UN High-Level Meeting on HIV/AIDS

What To Watch

June 17, 2026


UN member states and agencies will meet next week, June 22 and 23 for the 2026 UN High-Level Meeting on HIV/AIDS (HLM) with the goal of charting a path toward ending AIDS as a public health threat by 2030. HLMs on HIV/AIDS have been held every five years since 2001—the meeting that energized the HIV/AIDS response and led to the creation of the Global Fund and PEPFAR. However, this year’s meeting arrives at a time of shrinking HIV budgets, disruptions to prevention and treatment programs, under investment, and questions about the future of multilateral cooperation.

See the new UNAIDS report published last week, which shows that external funding cuts, a strong push back on human rights and under investment and under prioritization of HIV prevention and community services are threatening to reverse years of gains in the AIDS response. UNAIDS also has resources for the HLM here. Read more below for what’s at stake and how to engage in the process.

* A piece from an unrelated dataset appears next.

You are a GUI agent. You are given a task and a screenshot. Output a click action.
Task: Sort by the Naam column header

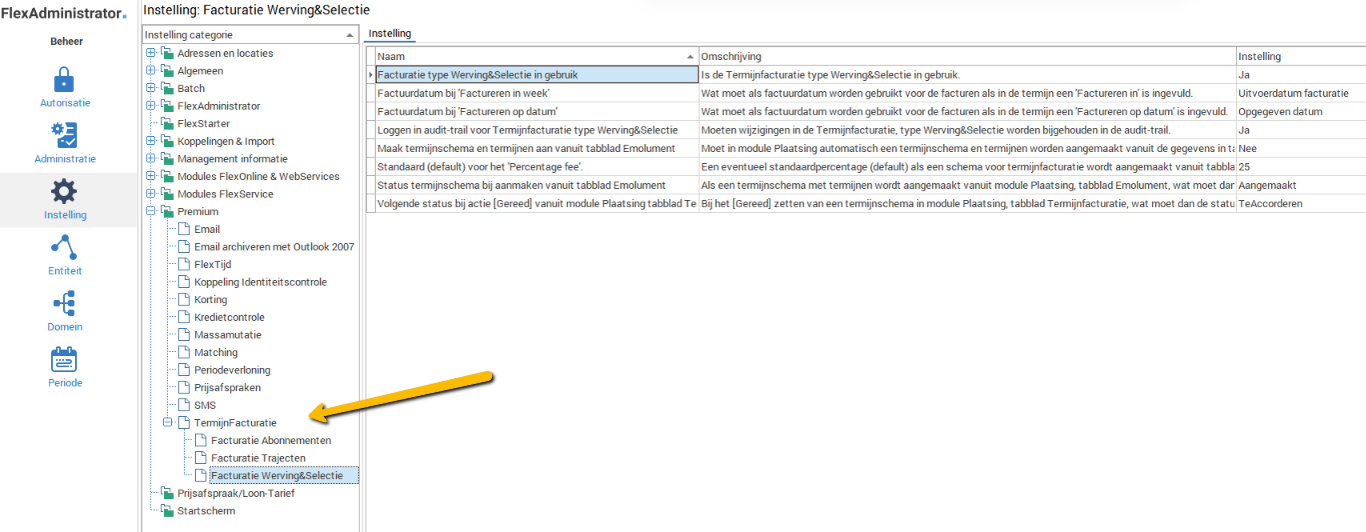pyautogui.click(x=530, y=57)
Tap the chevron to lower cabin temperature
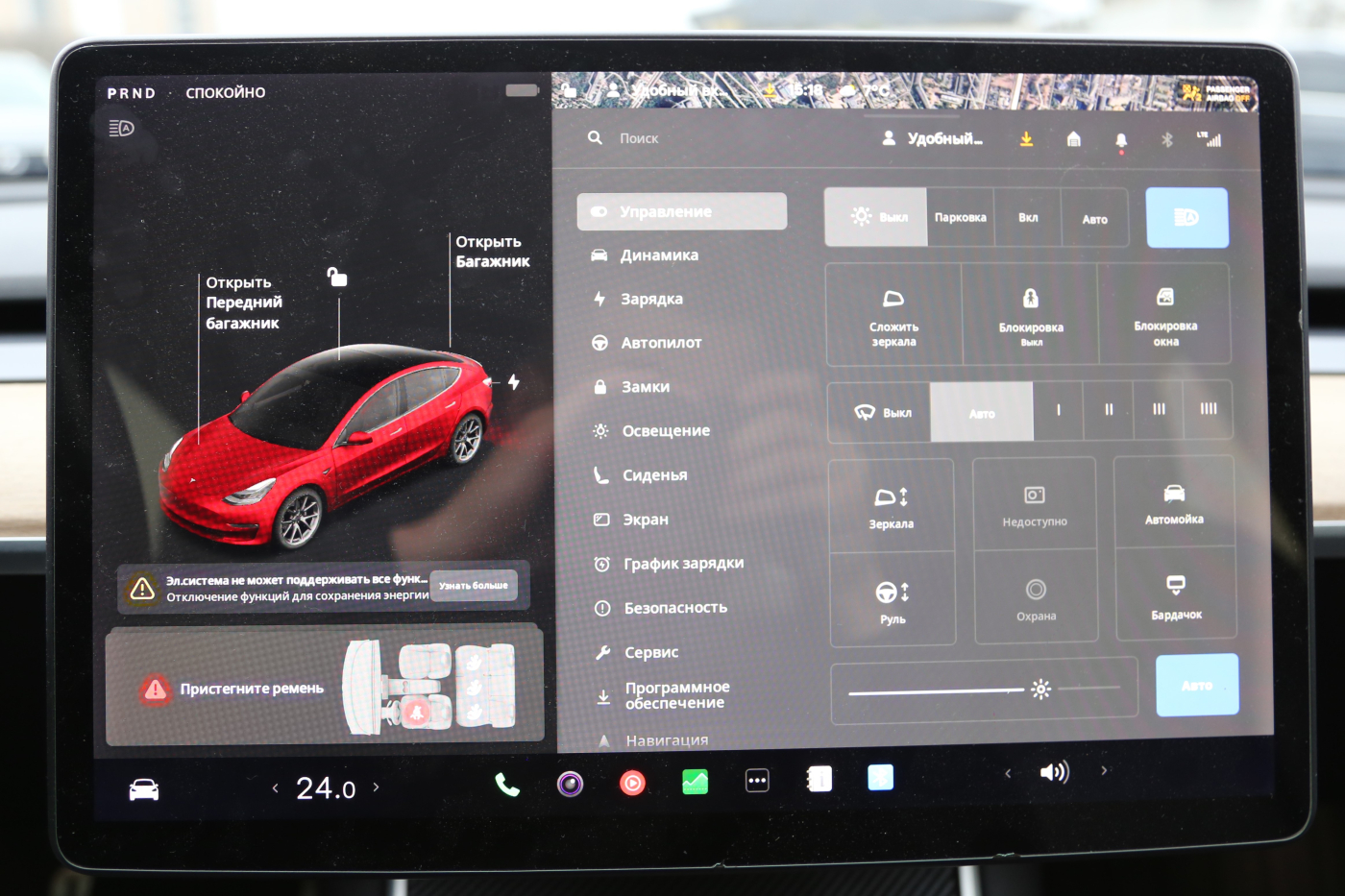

The HLM will test whether governments are prepared to match innovation with the political commitment, financing, human rights protections and community leadership needed to continue moving forward. With or without a declaration, the HIV movement must continue pushing forward based on the scientific evidence and human rights.

What To Watch

At the center of the meeting is a political declaration to guide the global HIV response for the next five years. Civil society organizations outlined a range of priorities in the lead-up to the HLM, and negotiations on this declaration have already become contentious. Advocates and many delegations raised concerns about efforts to weaken commitments on key populations, human rights, community leadership, access to medicines, financing, and discriminatory laws.

All eyes will be on New York next week as country delegations, advocates, policymakers and journalists monitor the negotiations. Stay tuned for more: AVAC will summarize the latest developments in our weekly Global Health Watch newsletter.


Why the HLM Matters

As AVAC’s Mitchell Warren told Global Dispatches podcast, “[Progress] all stems from shared strategy that these high-level meetings and that the multilateral system have codified… this high-level meeting is not just a check-in on progress and a forward-looking strategic declaration. It’s a test of the concept. It is a test of the will of political leaders and of civil society. Are we still in a global discourse about ending an epidemic? Or are we closing borders and shutting down and leaving every country and every community to do it themselves? Because if we are, the end of this epidemic is going to be pushed out many, many years. And that’s the test of concept ahead of us.”


In New York? Join Us

Delivering the HIV Prevention Ambition: Partnership, Country and Community Leadership, and Shared Accountability
Monday, June 22, 2026; 1:15-2:30pm EDT
On the sidelines of the HLM, AVAC will join UNAIDS, UNFPA and the Global HIV Prevention Coalition for a discussion on how to achieve the global 40+20 prevention targets to reach 20 million people with prevention services by 2030.

Accelerating Progress Towards Ending HIV, TB, Hepatitis and STIs New Approaches to End Major Epidemics
Monday, June 22, 2026; 1:15-2:30pm EDT
The WHO and UN Member States will convene partners for an HLM side event focused on accelerating progress against HIV, TB, viral hepatitis and STIs. During this event, AVAC and partners will explore new approaches to sustain gains, address persistent inequalities and advance the global effort to end these major epidemics.

The HLM will test whether governments are prepared to match innovation with the political commitment, financing, human rights protections and community leadership needed to continue moving forward. With or without a declaration, the HIV movement must continue pushing forward based on the scientific evidence and human rights.